[Description of the task] This exercise calls for the line with "Task: Pause the debugger", the line with "Given: Select Email cadence in sidebar", and all lines between them in the material below, output exactly and with no other lines.

"""

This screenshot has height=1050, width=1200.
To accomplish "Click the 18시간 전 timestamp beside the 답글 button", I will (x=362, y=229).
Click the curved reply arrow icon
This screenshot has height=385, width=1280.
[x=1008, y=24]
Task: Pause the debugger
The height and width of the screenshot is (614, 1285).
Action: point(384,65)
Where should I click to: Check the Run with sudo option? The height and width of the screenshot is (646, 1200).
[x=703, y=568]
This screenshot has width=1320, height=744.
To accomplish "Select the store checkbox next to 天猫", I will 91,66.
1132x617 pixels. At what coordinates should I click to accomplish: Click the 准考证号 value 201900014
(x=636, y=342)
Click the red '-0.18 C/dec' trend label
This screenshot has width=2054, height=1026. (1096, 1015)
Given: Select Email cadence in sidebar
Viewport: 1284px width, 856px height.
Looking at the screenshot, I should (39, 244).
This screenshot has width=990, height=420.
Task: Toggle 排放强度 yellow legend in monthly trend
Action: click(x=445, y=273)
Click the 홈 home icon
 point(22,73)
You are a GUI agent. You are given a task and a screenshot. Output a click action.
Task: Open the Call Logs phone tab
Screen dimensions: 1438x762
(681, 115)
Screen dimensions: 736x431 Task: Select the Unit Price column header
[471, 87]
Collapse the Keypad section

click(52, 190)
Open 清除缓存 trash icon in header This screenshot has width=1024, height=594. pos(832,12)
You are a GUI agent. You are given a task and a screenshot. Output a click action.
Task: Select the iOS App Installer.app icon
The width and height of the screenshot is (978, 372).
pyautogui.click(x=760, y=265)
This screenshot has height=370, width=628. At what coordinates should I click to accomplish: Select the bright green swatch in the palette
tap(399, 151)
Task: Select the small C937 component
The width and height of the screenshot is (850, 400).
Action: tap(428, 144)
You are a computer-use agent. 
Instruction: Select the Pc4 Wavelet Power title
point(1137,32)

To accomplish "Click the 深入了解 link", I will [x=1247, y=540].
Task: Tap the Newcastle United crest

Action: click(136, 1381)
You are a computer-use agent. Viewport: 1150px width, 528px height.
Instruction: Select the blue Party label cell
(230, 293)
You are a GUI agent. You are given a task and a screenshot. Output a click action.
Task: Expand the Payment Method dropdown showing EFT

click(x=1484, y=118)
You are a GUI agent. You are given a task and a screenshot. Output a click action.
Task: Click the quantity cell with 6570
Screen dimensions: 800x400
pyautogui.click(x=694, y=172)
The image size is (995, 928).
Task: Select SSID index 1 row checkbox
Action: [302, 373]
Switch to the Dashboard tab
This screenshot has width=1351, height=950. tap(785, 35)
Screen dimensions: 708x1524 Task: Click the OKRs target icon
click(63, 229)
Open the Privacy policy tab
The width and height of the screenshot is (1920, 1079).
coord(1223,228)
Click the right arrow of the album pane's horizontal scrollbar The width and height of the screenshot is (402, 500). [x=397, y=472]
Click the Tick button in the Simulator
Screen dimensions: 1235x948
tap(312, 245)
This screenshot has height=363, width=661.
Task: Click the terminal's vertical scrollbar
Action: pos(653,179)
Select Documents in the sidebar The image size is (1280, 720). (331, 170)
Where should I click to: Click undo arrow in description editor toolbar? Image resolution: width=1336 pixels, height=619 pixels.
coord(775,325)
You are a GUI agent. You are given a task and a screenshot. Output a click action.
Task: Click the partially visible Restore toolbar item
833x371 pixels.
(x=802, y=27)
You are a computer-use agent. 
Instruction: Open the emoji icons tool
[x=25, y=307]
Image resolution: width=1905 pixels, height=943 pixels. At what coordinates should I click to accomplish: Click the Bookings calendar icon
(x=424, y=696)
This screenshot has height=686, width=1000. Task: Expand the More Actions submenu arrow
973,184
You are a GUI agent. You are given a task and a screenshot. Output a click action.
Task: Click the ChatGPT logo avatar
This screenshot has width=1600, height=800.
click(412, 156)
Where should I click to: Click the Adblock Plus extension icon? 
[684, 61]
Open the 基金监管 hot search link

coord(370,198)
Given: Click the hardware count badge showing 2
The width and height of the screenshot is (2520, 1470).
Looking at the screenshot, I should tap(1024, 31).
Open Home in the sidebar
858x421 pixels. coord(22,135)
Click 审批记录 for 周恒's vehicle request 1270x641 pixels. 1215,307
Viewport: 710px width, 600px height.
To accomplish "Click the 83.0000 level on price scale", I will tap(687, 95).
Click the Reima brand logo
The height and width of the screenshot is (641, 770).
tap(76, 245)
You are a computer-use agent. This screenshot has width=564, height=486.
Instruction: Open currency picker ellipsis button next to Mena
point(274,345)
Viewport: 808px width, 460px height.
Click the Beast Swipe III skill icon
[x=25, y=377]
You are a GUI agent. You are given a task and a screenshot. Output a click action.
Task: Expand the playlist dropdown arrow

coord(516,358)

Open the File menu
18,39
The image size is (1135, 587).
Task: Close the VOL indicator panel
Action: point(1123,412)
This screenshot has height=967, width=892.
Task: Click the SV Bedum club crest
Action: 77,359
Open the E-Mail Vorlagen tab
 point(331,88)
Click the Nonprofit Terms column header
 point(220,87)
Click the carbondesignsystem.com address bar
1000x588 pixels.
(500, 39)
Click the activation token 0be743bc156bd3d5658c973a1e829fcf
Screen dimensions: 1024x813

"""

[Solution for this problem]
Task: Pause the debugger
The height and width of the screenshot is (614, 1285).
Action: point(384,65)
Where should I click to: Check the Run with sudo option? The height and width of the screenshot is (646, 1200).
[x=703, y=568]
This screenshot has width=1320, height=744.
To accomplish "Select the store checkbox next to 天猫", I will 91,66.
1132x617 pixels. At what coordinates should I click to accomplish: Click the 准考证号 value 201900014
(x=636, y=342)
Click the red '-0.18 C/dec' trend label
This screenshot has width=2054, height=1026. (1096, 1015)
Given: Select Email cadence in sidebar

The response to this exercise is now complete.